I would later learn that my colleague had witnessed the decapitation of the chicken and the frogs that would be served to us for dinner. As a city girl, she had never witnessed such bucolic culinary preparations and only thought of them as relics of the pastoral past. The frogs were offered as an appetizer and appeared in nearly full form, though minus their heads. Though hesitant, she nibbled on a frog leg after she saw me leap into the mound of ten or so charcoaled grilled amphibians.
Anticipating our possible reluctance to try such a delicacy (and in Louisana, frogs are just that: a delicacy) Happy croaked the standard and most reassuring refrain that they taste like chicken. I simply concurred and congratulated my traveling partner for actually eating two legs. But, two legs was as far as she dared go. After tenderly eating these, she triumphantly patted herself on the back with the phrase well in Rome do as the Romans do. Indeed, her color began to return and the experience of downing pollywogs made her forget about the cute chicken executed with precision and decorating our rice.
As she happily delved into the chicken and rice meal, my colleague believed the trial was over and that she had passed. However, the plate of frogs was simply the ticket into the coliseum. The real gladiatorial contest was due. After consuming about half of her main course, she dropped her chopsticks when a generous plate of deep-fried crickets was summarily presented to us. They were ripe and in season. Aghast, she exclaimed, I can’t eat those!… adding…I am too full, now!

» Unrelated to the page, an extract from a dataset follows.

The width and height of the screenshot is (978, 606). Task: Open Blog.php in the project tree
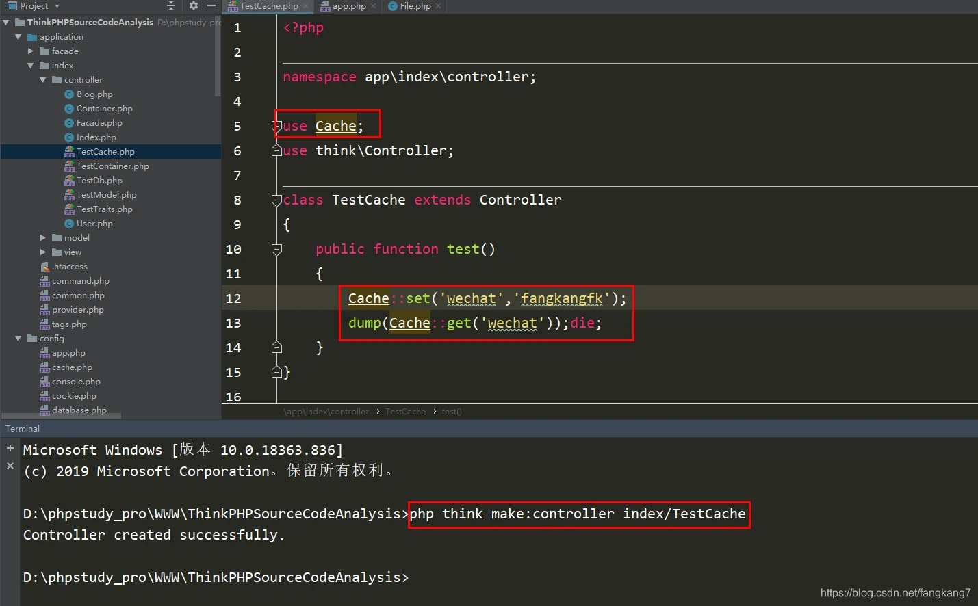pos(94,94)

Having had these before, I began grabbing and tossing them down like popcorn. As I crunched on them, I did mention that while they did not taste like chicken, they reminded me of Kappa Ebisen (a deep-fried shrimp snack, popular in Japan). I was trying to reassure her but noticed she was even more horrified as I spoke. No doubt repelled by the sight of seeing cricket legs stuck between my teeth. Happy and his son laughed, for this is the real test, to see if foreigners pull off the legs before eating them.

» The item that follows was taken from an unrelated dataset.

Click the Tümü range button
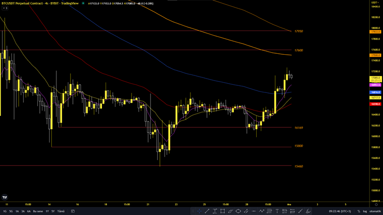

Looking at me in disgust, my colleague said in a rather sarcastic tone, I know what you want to say … When in Rome…. As I snapped, crackled, and popped on another handful of fried cultural fare, I smirked and responded with a Nope…. And, as I rubbed my tongue around my teeth in a vain attempt to dislodge some of the prickly cricket legs, I added (while wagging a finger)…Ah, but… I have heard that… all roads lead to Rome! … Crickets.
Stumped and retired. I never heard my colleague speak about Rome in this way again.